In patients with cancers that have spread to the peritoneum (abdominal lining), heated chemotherapy can be delivered to the abdominal cavity after surgery to act on this lining and potentially kill and eradicate the cancers cells on the peritoneum.
This heated chemotherapy is known as hyperthermic intraperitoneal chemotherapy (HIPEC) and is performed during the same surgical setting after the complete removal of all visible tumours/cancers. This surgery is known as cytoreductive surgery (CRS).

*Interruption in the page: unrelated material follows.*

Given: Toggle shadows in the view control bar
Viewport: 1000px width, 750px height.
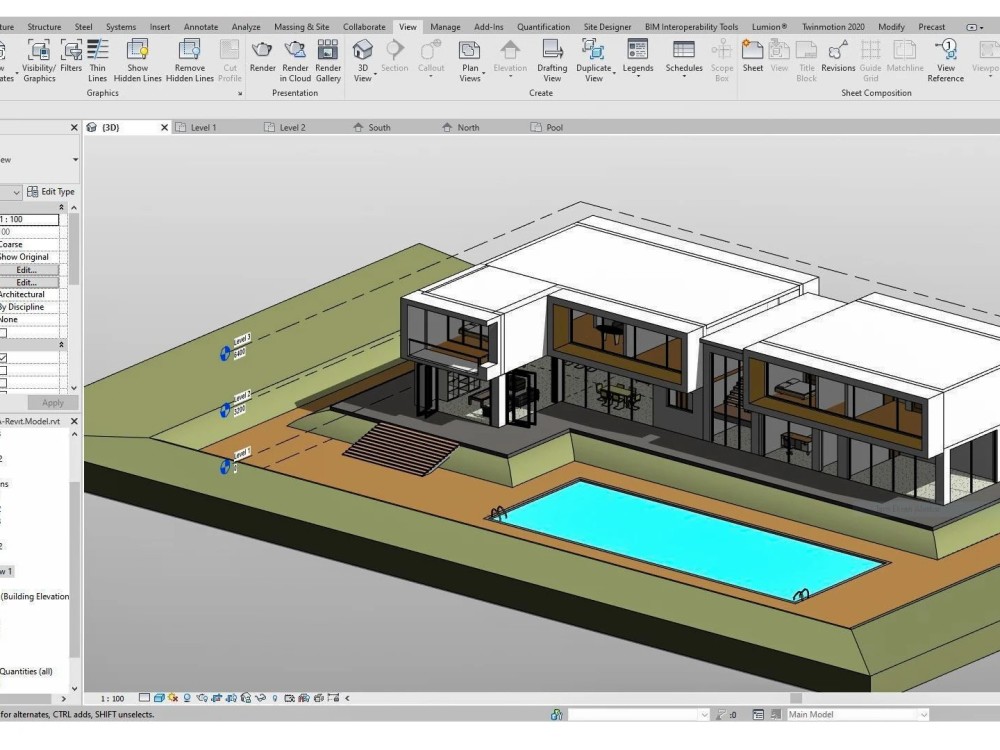Looking at the screenshot, I should 187,697.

Cytoreductive surgery (CRS) is a surgical procedure referring to the complete removal of all visible tumours/cancers and is particularly useful for cancers of the appendix, colon and rectum and ovary that have spread to involve the peritoneum. Whilst CRS has enabled the removal of all visible tumours/ cancers, HIPEC is useful for addressing any microscopic cancer cells that may still exist within the abdominal cavity. This combined treatment has been shown to reduce the incidence of disease recurrence within the abdomen, leading to prolongation of survival and even cure in selected patients.
There are 2 stages to this combined treatment – CRS and HIPEC and both are performed whilst the patient is under general anaesthesia.

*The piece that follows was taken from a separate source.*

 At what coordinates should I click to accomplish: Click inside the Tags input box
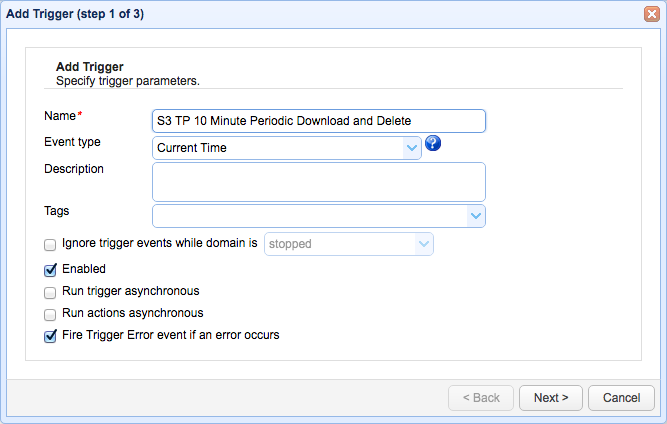(309, 216)
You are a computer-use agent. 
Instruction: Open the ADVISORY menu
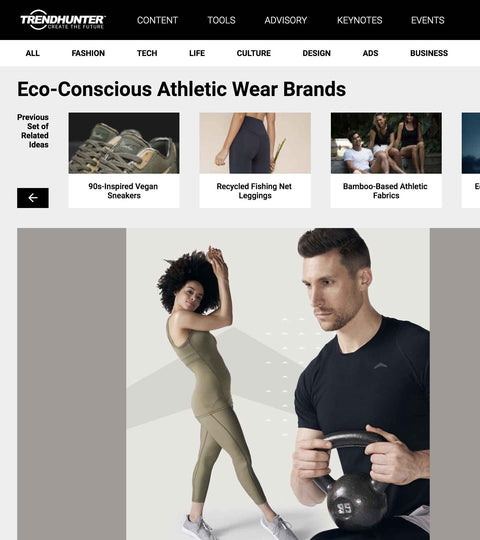tap(286, 20)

This is carried out once all the visible diseased tissue and tumours are surgically removed.
The duration of CRS and HIPEC is dependent on the extent of the disease, with total durations of surgeries being 4 – 16 hours. The more extensive the disease (i.e. involving more organs), the longer the surgery.
Once HIPEC is completed, the heated chemotherapy is drained out and the abdomen would be rinsed thoroughly and inspected. Bowel anastomoses (joining) would be performed and the surgery would be completed. Most patients would be monitored overnight in the high dependency or intensive care unit but the progression during to recovery is typically fairly rapid after the first 2 – 3 days and most patients are discharged within 7 – 10 days from the day of the CRS and HIPEC.
The risks of CRS and HIPEC are dependent on the extent of the surgery but the major complications include breakdown of bowel anastomoses (joining) and bleeding. In experienced centres, the risk of major complications should be less than 10%.
Other complications include wounds, urinary and lung infections, and deep vein thrombosis, all of which are common to any major surgery.
The survival after CRS and HIPEC is dependent on the original cancer origin and the completeness of the surgery. In experienced hands, long-term survivals of 80%, 30 – 40% and 50 – 60% can be obtained after complete CRS and HIPEC for appendiceal, colorectal and ovarian cancers.
According to data gathered from 20 studies, the median survival for patients receiving HIPEC surgery as a treatment for colorectal peritoneal metastases (CRPM) was 14.6 – 60.1 months. The systematic review of all the studies also concluded that HIPEC surgery was a safe treatment for CRPM, improving both median and disease-free survival.
HIPEC is an innovative method that has allowed patients with advanced cancers to get the treatment option they need, thereby giving them a second chance at prolonged survival and life.